§ **What is required**
Among the records that follow, set down only the lines from the one containing "Given: Click the 画像を追加 toolbar button" to the one containing "The width and height of the screenshot is (900, 630).", both included, exactly.

§ **Data**
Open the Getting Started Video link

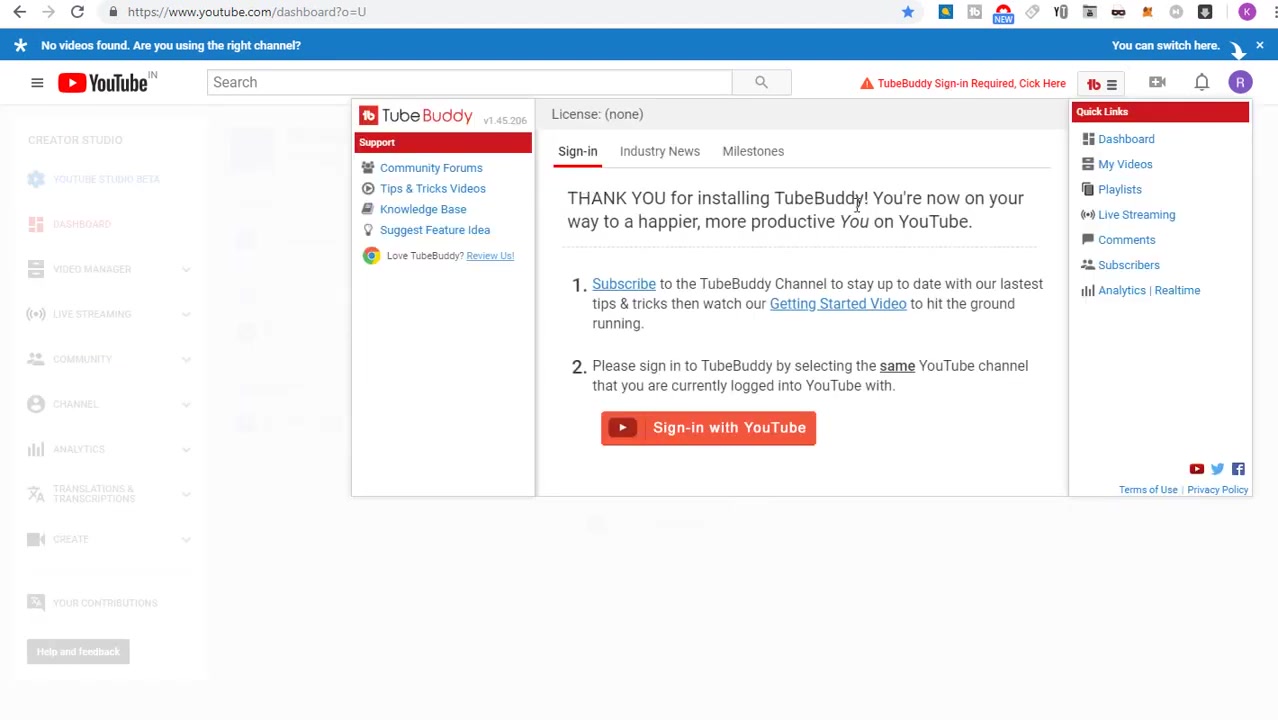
* * *
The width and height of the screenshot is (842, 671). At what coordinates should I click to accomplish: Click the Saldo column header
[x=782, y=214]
---
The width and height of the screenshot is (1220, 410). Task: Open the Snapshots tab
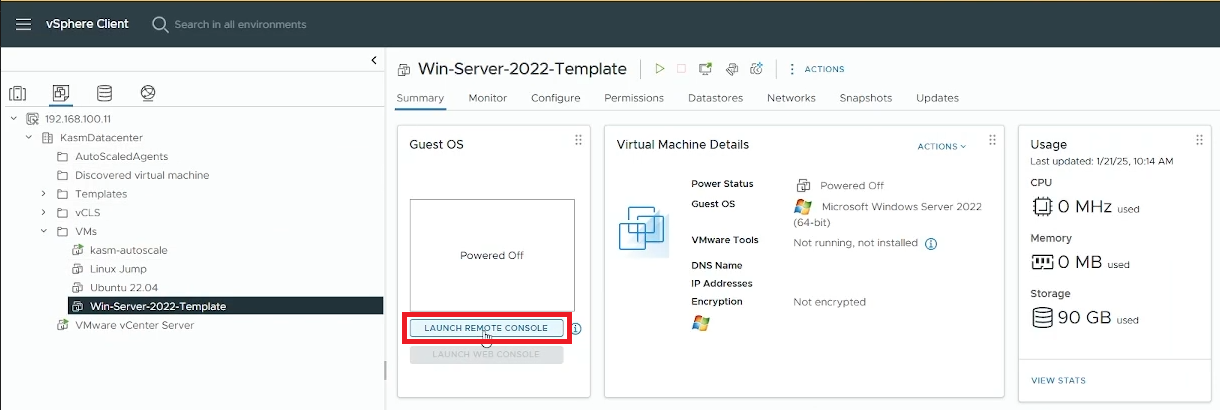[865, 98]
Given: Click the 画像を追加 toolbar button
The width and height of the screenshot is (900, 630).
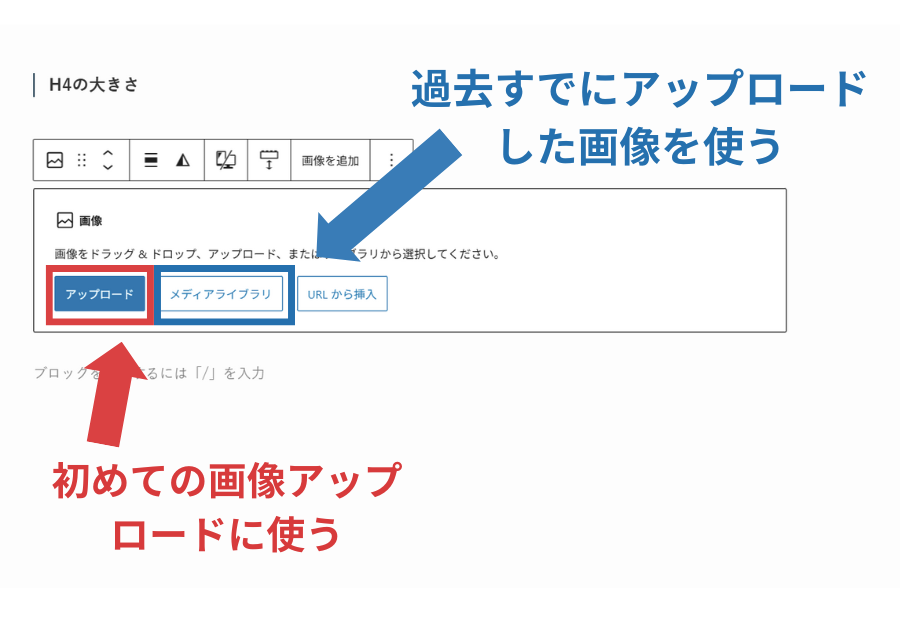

§ **Expected answer**
Given: Click the 画像を追加 toolbar button
The width and height of the screenshot is (900, 630).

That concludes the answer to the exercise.